In Tenebras Proferre
A Dark Shadows story by Jean Graham
She hated Nicholas.
With every nightfall, every awakening, every rise
from the casket hidden deep within the House by the Sea, she renewed
her vow to avenge the living death with which he had cursed her.
Angelique and revenge were very old
acquaintances.
She sensed his approach before he opened the
door, and turned to face him with carefully schooled innocence, the
now-closed coffin between them.
"I'm glad you're awake," he said in those short,
clipped syllables she'd come to loathe so much. "I have an
appointment this evening at Collinwood. I shan't be gone long.
You're to remain here, in the house, for the night."
"You know very well that I can't. I need..."
"Summon Haskell. Bring him here to you."
"I don't want Joe Haskell. You promised me..."
"Barnabas Collins. Yes. I know. All in good time,
my dear Angelique. All in good time. But meanwhile, until I am ready
to permit you that indulgence, you will remain here, and you will
summon Haskell. Allow no one else in -- or out. You and Eve are both
to remain here. Disobey me, and there will be consequences. Do I
make myself perfectly clear?"
She singed him with her eyes in answer, but
Nicholas merely smiled in that smug, deprecating way that made her
detest him all the more.
"Well then," he said, and touched the brim of his
dress hat in mock deference, "I'll bid you a good evening. Oh, and
you needn't wait up for me. I may be quite, quite late."

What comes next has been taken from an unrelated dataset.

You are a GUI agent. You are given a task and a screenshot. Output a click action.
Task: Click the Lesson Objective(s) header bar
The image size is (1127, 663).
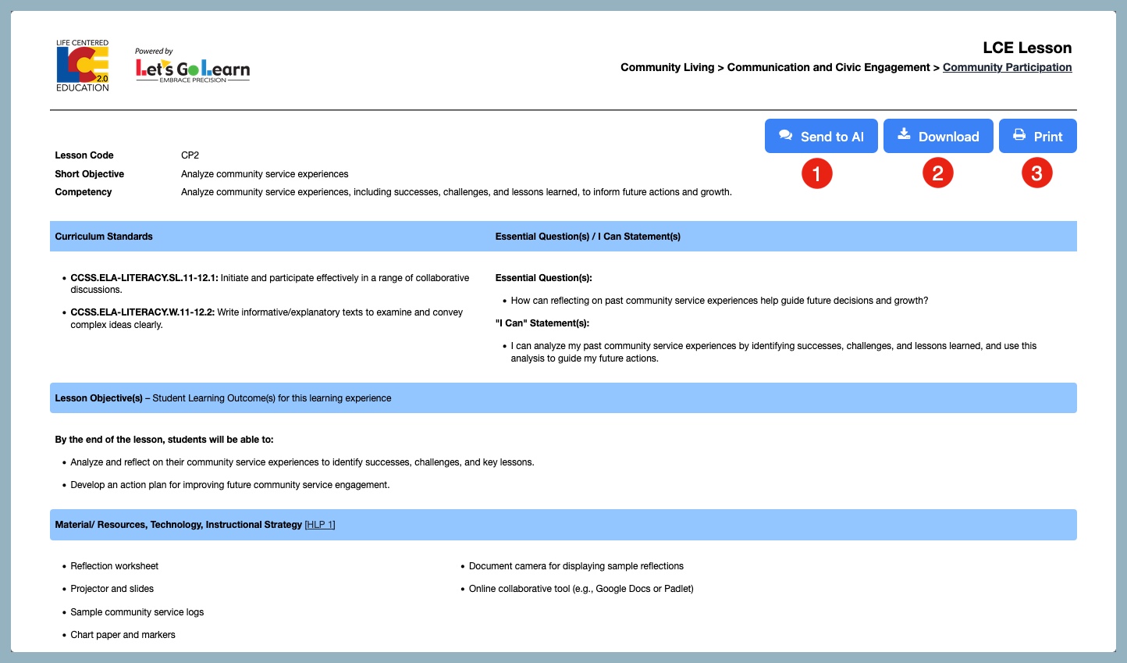click(98, 398)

And with that, the door clicked shut after him,
leaving her alone to brood... the better to plan her revenge. She
heard his footsteps reach the front door, listened to it open and
close. And then moments later, another set of footsteps, quicker and
lighter, descended the stairs, and again the front door opened and
closed. Their house guest, it appeared, had departed. "Well," she
murmured, "so much for allowing no one out."
She had no clear idea what Nicholas' plans might
be for Eve. But that venomous creature in a woman's guise was
integral to whatever it was. And Barnabas, who had helped Julia
Hoffman to create Eve, now sought for some reason to destroy her.
Why?
Perhaps, she mused, it didn't really matter why.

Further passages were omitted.